§ Listing:
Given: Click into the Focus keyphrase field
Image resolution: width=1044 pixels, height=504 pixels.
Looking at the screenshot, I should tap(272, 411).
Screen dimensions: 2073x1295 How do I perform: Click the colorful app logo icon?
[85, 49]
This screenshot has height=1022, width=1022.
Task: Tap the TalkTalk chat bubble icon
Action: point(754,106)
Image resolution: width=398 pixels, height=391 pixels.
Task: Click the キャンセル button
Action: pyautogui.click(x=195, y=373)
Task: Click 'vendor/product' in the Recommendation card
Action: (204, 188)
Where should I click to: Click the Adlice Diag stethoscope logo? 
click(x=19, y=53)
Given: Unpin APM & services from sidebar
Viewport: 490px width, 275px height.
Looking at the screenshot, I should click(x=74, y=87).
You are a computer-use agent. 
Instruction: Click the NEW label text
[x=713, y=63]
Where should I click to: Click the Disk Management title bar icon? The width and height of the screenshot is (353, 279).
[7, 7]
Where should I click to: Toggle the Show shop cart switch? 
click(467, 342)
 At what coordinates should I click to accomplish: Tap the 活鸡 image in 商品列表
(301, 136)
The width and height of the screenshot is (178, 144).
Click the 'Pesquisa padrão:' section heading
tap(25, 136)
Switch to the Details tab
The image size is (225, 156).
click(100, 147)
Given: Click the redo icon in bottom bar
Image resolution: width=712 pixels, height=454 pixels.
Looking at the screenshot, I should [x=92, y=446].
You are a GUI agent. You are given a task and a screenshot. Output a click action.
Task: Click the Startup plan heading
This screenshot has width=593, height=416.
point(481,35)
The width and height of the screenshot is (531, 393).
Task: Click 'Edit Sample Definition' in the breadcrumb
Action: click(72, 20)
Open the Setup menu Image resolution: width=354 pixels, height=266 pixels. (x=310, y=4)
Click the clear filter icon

§ Set task:
Print every line of the listing above word for word, without changing anything.

§ Task result:
Given: Click into the Focus keyphrase field
Image resolution: width=1044 pixels, height=504 pixels.
Looking at the screenshot, I should tap(272, 411).
Screen dimensions: 2073x1295 How do I perform: Click the colorful app logo icon?
[85, 49]
This screenshot has height=1022, width=1022.
Task: Tap the TalkTalk chat bubble icon
Action: point(754,106)
Image resolution: width=398 pixels, height=391 pixels.
Task: Click the キャンセル button
Action: pyautogui.click(x=195, y=373)
Task: Click 'vendor/product' in the Recommendation card
Action: (204, 188)
Where should I click to: Click the Adlice Diag stethoscope logo? 
click(x=19, y=53)
Given: Unpin APM & services from sidebar
Viewport: 490px width, 275px height.
Looking at the screenshot, I should click(x=74, y=87).
You are a computer-use agent. 
Instruction: Click the NEW label text
[x=713, y=63]
Where should I click to: Click the Disk Management title bar icon? The width and height of the screenshot is (353, 279).
[7, 7]
Where should I click to: Toggle the Show shop cart switch? 
click(467, 342)
 At what coordinates should I click to accomplish: Tap the 活鸡 image in 商品列表
(301, 136)
The width and height of the screenshot is (178, 144).
Click the 'Pesquisa padrão:' section heading
tap(25, 136)
Switch to the Details tab
The image size is (225, 156).
click(100, 147)
Given: Click the redo icon in bottom bar
Image resolution: width=712 pixels, height=454 pixels.
Looking at the screenshot, I should [x=92, y=446].
You are a GUI agent. You are given a task and a screenshot. Output a click action.
Task: Click the Startup plan heading
This screenshot has width=593, height=416.
point(481,35)
The width and height of the screenshot is (531, 393).
Task: Click 'Edit Sample Definition' in the breadcrumb
Action: click(72, 20)
Open the Setup menu Image resolution: width=354 pixels, height=266 pixels. (x=310, y=4)
Click the clear filter icon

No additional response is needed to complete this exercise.